Some families do not want the autopsy done, and a few consent to it but don’t want to know the results, Morrow said. But almost all do want to understand how their relative’s DNA may affect their health.

“The hospital has agreed to provide one genetic counseling session free of charge to those families,” Morrow said, adding that the results of the autopsy are sent to the genomics lab. “Decisions are discussed. Do you need to be tested? … You have to be very careful because you never want to send up false flags. We’re very conservative in the way we approach this.”

That is important because even genetic testing isn’t infallible. “When the genomic revolution started … there was overpromising of what it could tell you,” Morrow said. Besides wasting money on genetic testing, “it also caused angst.”

Often, even after a standard autopsy, “we still don’t know the reason why they died, even with slides and looking at tissue at a very, very close level,” said Dr. Keith Churchwell, executive vice president and chief operating officer of the Yale New Haven Health System.
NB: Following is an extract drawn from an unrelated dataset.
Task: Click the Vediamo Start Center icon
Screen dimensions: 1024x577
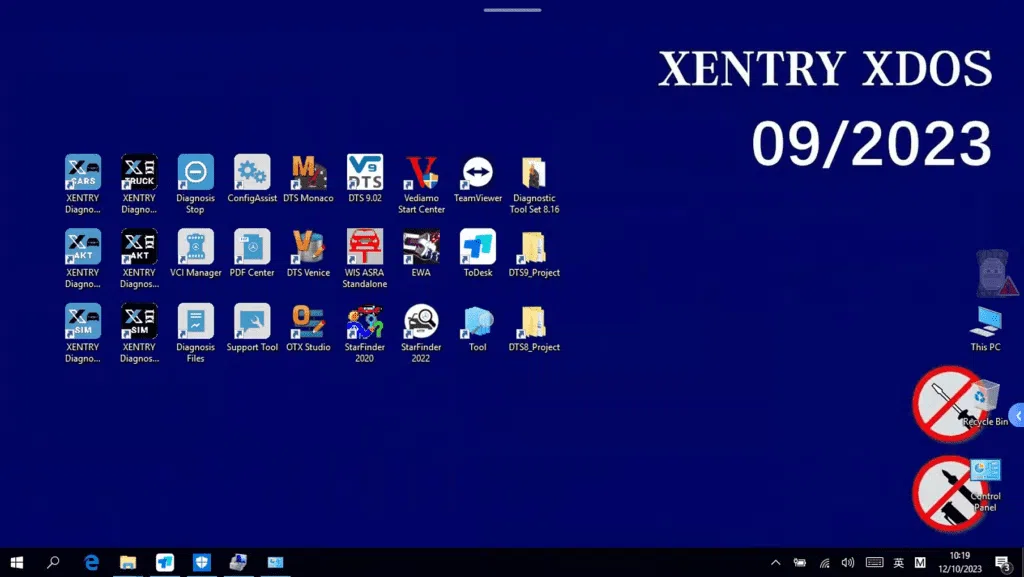Action: (421, 173)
The lack of information leaves a “real void,” he said.

Conducting a genetic examination of a deceased patient will reveal information “for the next generations, for that family and for their children,” Churchwell said.

“There’s three aspects of doing this that I think are good,” Morrow said. “One is it helps us move the autopsy from what we’ve been doing … into a new realm that helps get deeper answers into disease causation and relevance into that diseased individual. … It offers a pathway for more rational decision-making for individuals related to the [deceased patient].
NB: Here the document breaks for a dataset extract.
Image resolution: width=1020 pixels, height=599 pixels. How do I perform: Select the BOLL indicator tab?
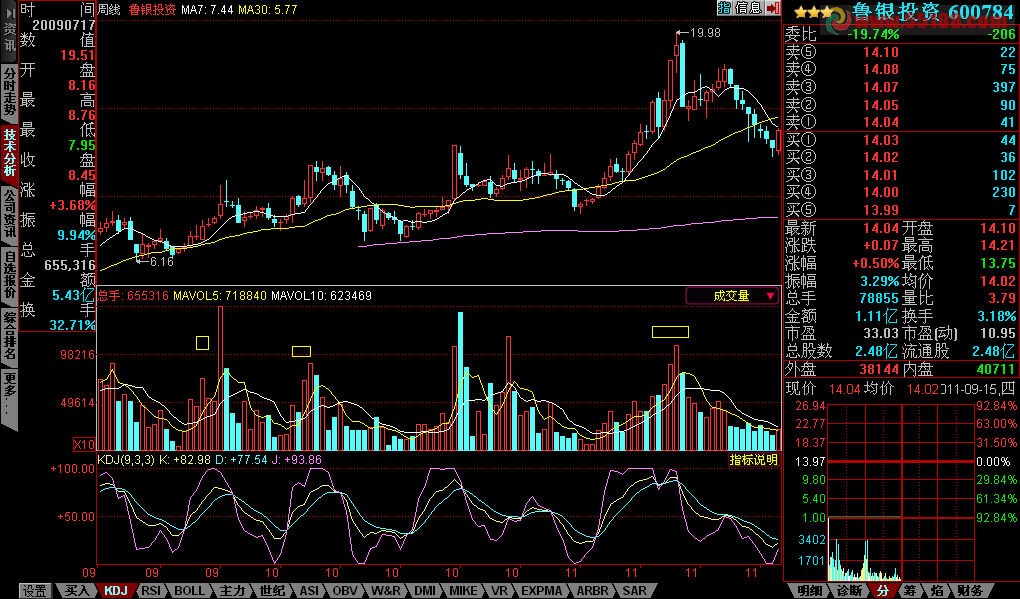click(x=190, y=591)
“The third thing, which goes back to the Generations Project, [is] whether we find anything relevant or not to the disease. It provides a growing database that we can correlate the variations into,” Morrow said. For example, doctors might discover a “liver disease of a certain type that we might not know before.”

“It is a wonderful platform for future discovery on … genetic changes,” he said. “It’s a huge task to figure out which variations are meaningful.”

Morrow said people who are concerned about privacy, worried that their life insurance rates will rise or that they’ll lose their job, shouldn’t be. Since the autopsy is done on a relative, and the medical record is protected by federal privacy laws known as HIPAA, the information wouldn’t appear on a relative’s record anyway. “In a way it’s the perfect vehicle for getting some information … at almost no risk,” he said.